La solidaridad es, justamente un valor ciudadano, pero no necesariamente de la clase política. A nuestras autoridades se les hace costumbre que los ciudadanos vamos a donar, o vamos a apoyar. La respuesta de los servicios de emergencia se ve lenta y pesada, y varios de mis amigos expresaron que "llegaron a tomarse la foto".

¿Y el dinero? No sin razón, circula una petición para quitar presupuesto de las campañas políticas y aplicarla a los damnificados, ¡y tienen razón! ¿Por qué habríamos de dejar que los recursos lleguen por medio de donaciones, cuando se han enviado apoyos a Estados Unidos? ¿Cuando los partidos políticos reciben dinero de a montones para producir basura con mentiras? ¿Cuando los diputados y senadores ganan en un mes mucho más dinero del que un mexicano normal verá en un año? Así que, la solidaridad es una lección que todavía necesita ser aprendida por los gobernantes de nuestro país, y no a cambio de ningún voto.

El respeto a quienes sufren y al patrimonio ajeno es otro tema que ha saltado a la vista en catástrofes como esta. Pues si bien hay mucha gente ayudando, también hay gente viendo cómo se aprovecha de la situación para su propio beneficio. Las alertas que he leído van desde los típicos que se meten a saquear tiendas, o los que se roban alimentos y cosas donadas para venderlas.

Por algo piden "marcar" las latas con plumón, para que se sepa que son donadas, ¿no nos dice nada eso sobre la desconfianza?

Mi querido amigo Témoris Grecko señala en otro artículo, una gran lección que tenemos que aprender y aplicar siempre: que en México todos somos mexicanos y que nuestro sufrimiento es igual en el itsmo, en una zona marginada, que en la Ciudad de México.
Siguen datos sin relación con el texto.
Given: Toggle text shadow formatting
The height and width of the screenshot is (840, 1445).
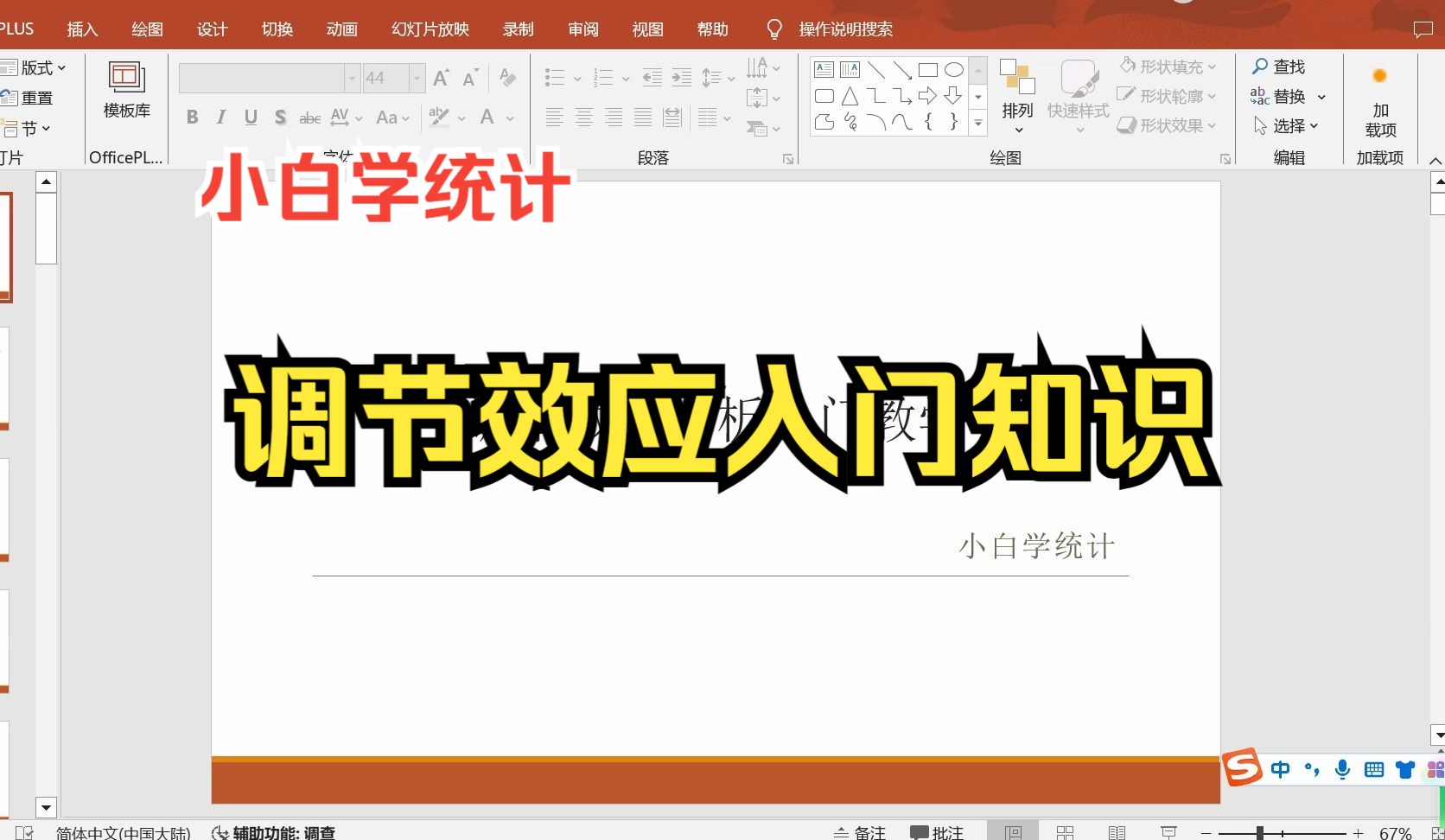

Pero en la práctica no lo es.

La semana pasada se movilizaron muchos recursos hacia Oaxaca, Chiapas y Tabasco. Pero hoy, esas comunidades que todavía no superan sus propios estados de emergencia, se ven amenazadas con caer en el olvido dadas las exigencias de los daños en la Ciudad de México, de que son más visibles en los medios. Así, a veces es siempre: los problemas citadinos se ponen al centro de la discusión y los problemas en los estados se dejan de lado. Esto también en temas de educación, salud, pobreza.

En México habemos muchísima gente y nuestra dignidad y nuestros derechos deberían valer igual en todo el territorio, así que sigamos donando y apoyando a las zonas afectadas alrededor de la capital, de forma paralela, hasta que todos estemos bien. ¡Deberíamos ser suficientes para la tarea!

Nos movieron el tapete, literalmente.

Algunos perdieron la vida. Otros luchan con ganas por preservarla. Quienes vivieron y recuerdan el 85 están estos días convencidos de que saldremos fortalecidos de esta situación. Pero tal vez todavía tenemos que pensar en que, así como los edificios viejos, los cambios llegan a sacudirnos de la raíz para deshacernos de viejas estructuras y creencias. ¿Cuáles queremos cambiar como país? Esa es nuestra mayor lección, y todavía tenemos mucho que hacer para aprobarla.

* Este contenido representa la opinión del autor y no necesariamente la de HuffPost México.